### Selected excerpt:
□ □ □

See HW 6 solutions.
I reload the slugs data set from lecture 16 and refit both the common means and separate means Poisson regression models.
Fig. 1 Bar plots with the superimposed predictions from a separate means Poisson model.
There are 22 count categories displayed in Fig. 1. Of these only six of the predicted Poisson counts exceed five. So 73% of the expected counts are smaller than five which is far greater than the 20% value that is recommended in order for the chi-squared distribution of the Pearson statistic to hold. It's pretty clear that trying to meet this criterion here by merging categories would completely distort the distribution. Thus taking a simulation-based approach is the only reasonable option.

□ □ □

### Problems to solve:
1/ In the slugs Poisson regression text, how many count categories are displayed in Fig. 1?
2/ List every number that the slugs Poisson regression text gives in the paragraph beginning "There are 22 count categories," leaving out figure numbers.
3/ Pick up the slugs Poisson regression text after its final sentence and write the next few sentences.

### Given data:
□ □ □

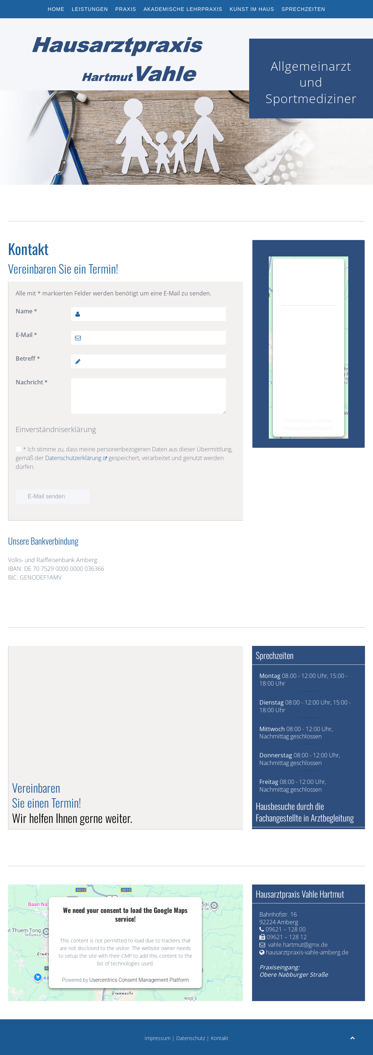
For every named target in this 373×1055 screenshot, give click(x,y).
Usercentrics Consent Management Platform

□ □ □

### Task-by-task answers:
1/ 22

2/ 22, six, five, 73%, 20%

3/
To assess the overall fit of the model we need to consider the fit in both field types simultaneously. This is not possible to do with the simulation-based goodness of fit test as implemented by chisq.test because this function requires a single model probability vector whose elements sum to one. Instead we have two probability vectors, one for each field type. We could multiply the probabilities by one-half and concatenate the results to meet the "sum to one" criterion, but then the simulated results will not fully correspond to the way the experiment was designed. In the experiment 40 slugs were obtained from each habitat type so the sample size of 40 is fixed by design and is not a random quantity. What we need here is a conditional test. Conditional on there being 40 rocks in each field type how likely is it to obtain the observed count distribution if two Poisson models with different rate parameters were truly generating the distributions? A simulation-based test of this is possible but we'll need to construct it ourselves.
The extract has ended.